** Work instruction **
Locate, in the data below, the line that contains "February 2024 (70, 754)" and the line that contains "May 2020 (62, 1092)"; reproduce exactly those two lines and every line between them, nothing more.

Stored items:
-=-=-

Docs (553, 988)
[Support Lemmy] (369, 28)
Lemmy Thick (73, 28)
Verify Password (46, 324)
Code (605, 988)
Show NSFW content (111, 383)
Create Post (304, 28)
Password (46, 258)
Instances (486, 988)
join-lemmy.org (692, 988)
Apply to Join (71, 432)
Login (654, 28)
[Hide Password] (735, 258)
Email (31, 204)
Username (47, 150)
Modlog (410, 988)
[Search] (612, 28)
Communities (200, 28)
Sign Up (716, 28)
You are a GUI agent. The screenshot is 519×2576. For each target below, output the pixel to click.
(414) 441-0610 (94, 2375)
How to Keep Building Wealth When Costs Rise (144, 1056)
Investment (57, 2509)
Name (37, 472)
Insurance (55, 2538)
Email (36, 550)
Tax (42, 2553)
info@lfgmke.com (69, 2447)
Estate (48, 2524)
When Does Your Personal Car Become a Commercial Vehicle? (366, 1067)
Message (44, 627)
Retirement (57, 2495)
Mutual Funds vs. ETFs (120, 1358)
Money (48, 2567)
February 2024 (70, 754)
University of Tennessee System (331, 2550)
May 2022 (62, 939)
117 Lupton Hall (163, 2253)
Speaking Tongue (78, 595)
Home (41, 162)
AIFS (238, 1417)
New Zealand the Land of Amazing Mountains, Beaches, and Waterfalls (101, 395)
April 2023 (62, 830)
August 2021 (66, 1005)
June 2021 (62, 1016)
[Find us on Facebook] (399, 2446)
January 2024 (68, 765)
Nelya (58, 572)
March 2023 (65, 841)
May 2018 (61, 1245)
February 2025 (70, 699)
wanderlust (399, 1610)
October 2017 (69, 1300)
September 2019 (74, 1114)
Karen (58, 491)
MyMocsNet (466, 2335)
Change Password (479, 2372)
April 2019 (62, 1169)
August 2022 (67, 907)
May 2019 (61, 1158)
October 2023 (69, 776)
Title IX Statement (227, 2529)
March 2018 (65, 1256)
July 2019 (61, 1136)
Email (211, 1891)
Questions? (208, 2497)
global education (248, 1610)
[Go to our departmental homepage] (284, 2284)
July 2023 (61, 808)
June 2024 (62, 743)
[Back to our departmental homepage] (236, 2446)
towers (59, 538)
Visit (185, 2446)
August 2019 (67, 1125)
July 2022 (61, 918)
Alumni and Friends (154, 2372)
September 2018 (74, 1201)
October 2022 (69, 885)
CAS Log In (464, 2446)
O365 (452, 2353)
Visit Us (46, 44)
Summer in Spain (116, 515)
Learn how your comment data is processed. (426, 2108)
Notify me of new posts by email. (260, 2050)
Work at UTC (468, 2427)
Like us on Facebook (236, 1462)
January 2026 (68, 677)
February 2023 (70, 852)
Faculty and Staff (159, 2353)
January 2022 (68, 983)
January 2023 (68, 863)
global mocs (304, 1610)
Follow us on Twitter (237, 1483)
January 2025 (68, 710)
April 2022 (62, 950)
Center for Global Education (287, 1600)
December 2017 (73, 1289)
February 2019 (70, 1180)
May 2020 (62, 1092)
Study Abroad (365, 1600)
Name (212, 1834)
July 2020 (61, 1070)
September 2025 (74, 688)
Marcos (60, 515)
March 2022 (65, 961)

-=-=-

** Exercise response **
February 2024 (70, 754)
University of Tennessee System (331, 2550)
May 2022 (62, 939)
117 Lupton Hall (163, 2253)
Speaking Tongue (78, 595)
Home (41, 162)
AIFS (238, 1417)
New Zealand the Land of Amazing Mountains, Beaches, and Waterfalls (101, 395)
April 2023 (62, 830)
August 2021 (66, 1005)
June 2021 (62, 1016)
[Find us on Facebook] (399, 2446)
January 2024 (68, 765)
Nelya (58, 572)
March 2023 (65, 841)
May 2018 (61, 1245)
February 2025 (70, 699)
wanderlust (399, 1610)
October 2017 (69, 1300)
September 2019 (74, 1114)
Karen (58, 491)
MyMocsNet (466, 2335)
Change Password (479, 2372)
April 2019 (62, 1169)
August 2022 (67, 907)
May 2019 (61, 1158)
October 2023 (69, 776)
Title IX Statement (227, 2529)
March 2018 (65, 1256)
July 2019 (61, 1136)
Email (211, 1891)
Questions? (208, 2497)
global education (248, 1610)
[Go to our departmental homepage] (284, 2284)
July 2023 (61, 808)
June 2024 (62, 743)
[Back to our departmental homepage] (236, 2446)
towers (59, 538)
Visit (185, 2446)
August 2019 (67, 1125)
July 2022 (61, 918)
Alumni and Friends (154, 2372)
September 2018 (74, 1201)
October 2022 (69, 885)
CAS Log In (464, 2446)
O365 (452, 2353)
Visit Us (46, 44)
Summer in Spain (116, 515)
Learn how your comment data is processed. (426, 2108)
Notify me of new posts by email. (260, 2050)
Work at UTC (468, 2427)
Like us on Facebook (236, 1462)
January 2026 (68, 677)
February 2023 (70, 852)
Faculty and Staff (159, 2353)
January 2022 (68, 983)
January 2023 (68, 863)
global mocs (304, 1610)
Follow us on Twitter (237, 1483)
January 2025 (68, 710)
April 2022 (62, 950)
Center for Global Education (287, 1600)
December 2017 (73, 1289)
February 2019 (70, 1180)
May 2020 (62, 1092)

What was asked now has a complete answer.